YOUR ASSIGNMENT: In full and without alteration, write out the lines below.

[Saved entries]
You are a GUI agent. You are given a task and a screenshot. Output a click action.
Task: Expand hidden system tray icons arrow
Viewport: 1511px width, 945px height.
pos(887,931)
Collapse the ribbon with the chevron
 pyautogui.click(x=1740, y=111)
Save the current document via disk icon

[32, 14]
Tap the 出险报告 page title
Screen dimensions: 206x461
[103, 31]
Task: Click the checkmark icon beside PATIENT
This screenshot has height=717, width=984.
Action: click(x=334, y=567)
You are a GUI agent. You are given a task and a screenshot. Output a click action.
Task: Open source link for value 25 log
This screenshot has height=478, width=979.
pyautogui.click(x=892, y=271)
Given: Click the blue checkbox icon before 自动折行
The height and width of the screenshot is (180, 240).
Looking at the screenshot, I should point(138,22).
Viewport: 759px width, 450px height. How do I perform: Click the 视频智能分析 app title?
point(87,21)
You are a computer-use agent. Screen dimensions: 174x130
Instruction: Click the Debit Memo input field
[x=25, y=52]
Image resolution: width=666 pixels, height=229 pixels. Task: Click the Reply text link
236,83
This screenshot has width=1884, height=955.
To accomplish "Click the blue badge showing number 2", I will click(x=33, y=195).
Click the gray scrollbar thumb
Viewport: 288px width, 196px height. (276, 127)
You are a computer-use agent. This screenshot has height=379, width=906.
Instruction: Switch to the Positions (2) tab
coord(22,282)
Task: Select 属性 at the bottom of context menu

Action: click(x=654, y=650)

SOLUTION TO THE PROBLEM:
You are a GUI agent. You are given a task and a screenshot. Output a click action.
Task: Expand hidden system tray icons arrow
Viewport: 1511px width, 945px height.
pos(887,931)
Collapse the ribbon with the chevron
 pyautogui.click(x=1740, y=111)
Save the current document via disk icon

[32, 14]
Tap the 出险报告 page title
Screen dimensions: 206x461
[103, 31]
Task: Click the checkmark icon beside PATIENT
This screenshot has height=717, width=984.
Action: click(x=334, y=567)
You are a GUI agent. You are given a task and a screenshot. Output a click action.
Task: Open source link for value 25 log
This screenshot has height=478, width=979.
pyautogui.click(x=892, y=271)
Given: Click the blue checkbox icon before 自动折行
The height and width of the screenshot is (180, 240).
Looking at the screenshot, I should point(138,22).
Viewport: 759px width, 450px height. How do I perform: Click the 视频智能分析 app title?
point(87,21)
You are a computer-use agent. Screen dimensions: 174x130
Instruction: Click the Debit Memo input field
[x=25, y=52]
Image resolution: width=666 pixels, height=229 pixels. Task: Click the Reply text link
236,83
This screenshot has width=1884, height=955.
To accomplish "Click the blue badge showing number 2", I will click(x=33, y=195).
Click the gray scrollbar thumb
Viewport: 288px width, 196px height. (276, 127)
You are a computer-use agent. This screenshot has height=379, width=906.
Instruction: Switch to the Positions (2) tab
coord(22,282)
Task: Select 属性 at the bottom of context menu

Action: click(x=654, y=650)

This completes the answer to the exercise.